Plaintiffs were passengers in a car traveling south on Middlebelt Road. The car came through a red flasher. The Blaha car hit the Berk car on the right side in the intersection of Maple Road and Middlebelt Road. This suit for injuries to the passengers in the Berk car is the result.

Counsel elected to base plaintiffs' case solely on the testimony of defendant-driver, Robert Blaha, Jr., who was called for cross-examination by plaintiffs pursuant to the provisions of MCLA § 600.2161 *582 (Stat Ann 1962 Rev § 27A.2161). Robert, Jr., testified that he slowed down so that his speed was about 30 miles per hour by the time he reached the intersection, that he looked to both left and right but saw no vehicle on Middlebelt. He caught a glimpse of headlights coming from the left, slammed on his brakes and hit plaintiffs' car which he saw for the first time when it was 25 to 30 feet away. The trial court directed a verdict for defendants. Plaintiffs appealed. The Court of Appeals affirmed (21 Mich App 83). We granted leave (383 Mich 817).

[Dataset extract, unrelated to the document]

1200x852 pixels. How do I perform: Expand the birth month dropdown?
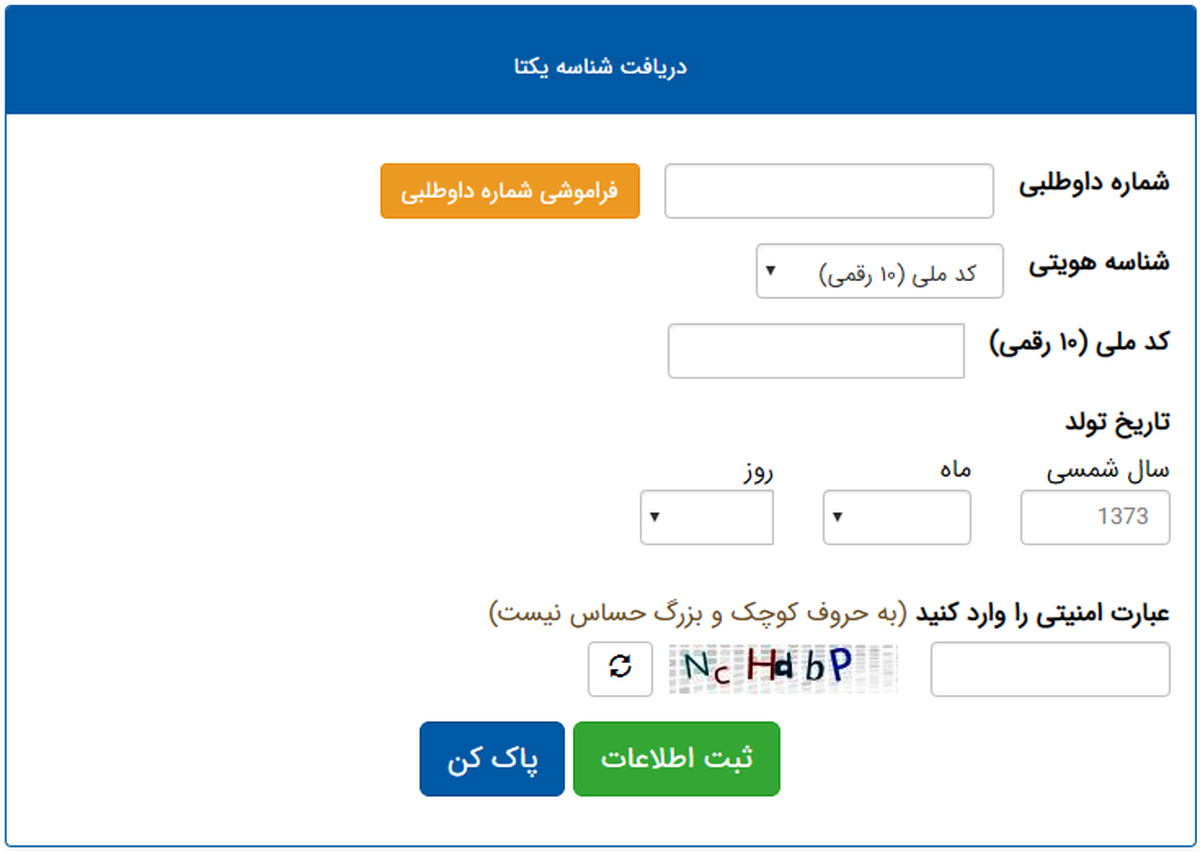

Was there sufficient evidence of negligence to take the case to the jury?

A driver approaching an intersection with a yellow flashing signal light is required to proceed with caution. A driver approaching an intersection with a red flashing signal light is required to stop. MCLA § 257.614 (Stat Ann 1968 Rev § 9.2314).

The duty of a driver approaching an intersection controlled by a yellow flashing signal was discussed in DePriest v. Kooiman (1967), 379 Mich 44, 49:

"It is not the law of this State that a motorist proceeding on a favored trunkline, toward an intersection controlled by flashing lights under said CLS 1961, § 257.614, must slow down to an insurer's rate of speed when he sees another motor vehicle approach on the nonfavored way, and then stop according to law, only to start out into the intersection on a then inevitable collision course."

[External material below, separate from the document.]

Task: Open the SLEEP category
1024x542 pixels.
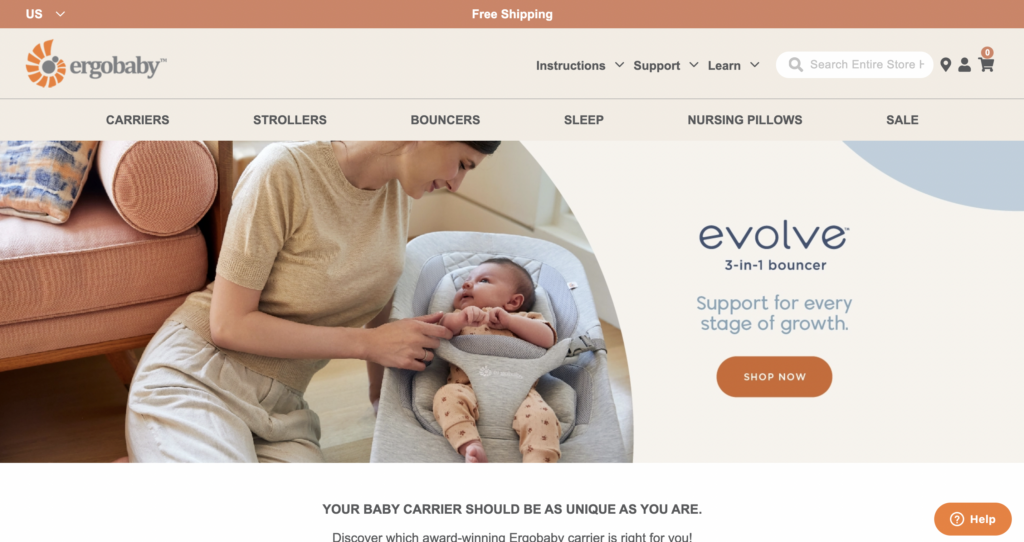Action: [584, 120]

See also, McGuire v. Rabaut (1958), 354 Mich 230, 236, 238, 239.

In Moffatt v. Helmer (1956), 345 Mich 153, this Court held there was a proper jury issue as to the negligence of a motorist proceeding through a yellow flasher when there was evidence that he knew the vehicle approaching the red flasher was proceeding at such a rate of speed that it could not *583 stop before entering the intersection. In this case, there is no testimony that defendant-driver saw, could have seen, or could not have seen plaintiffs' car until he was 25 to 30 feet from it. There is no testimony whatsoever as to speed of plaintiffs' vehicle. It could have been traveling 90 miles per hour or 30. The trial court correctly pointed out, "there are all kinds of possibilities, but there is nothing in the record."

Upon favorable view, the testimony in this case fails to present any facts from which a jury might properly find a breach of duty by defendant-driver. The trial court and the Court of Appeals are affirmed. Costs to appellees.

T.M. KAVANAGH, C.J., and BLACK, ADAMS, T.E. BRENNAN, T.G. KAVANAGH, SWAINSON, and WILLIAMS, JJ., concurred.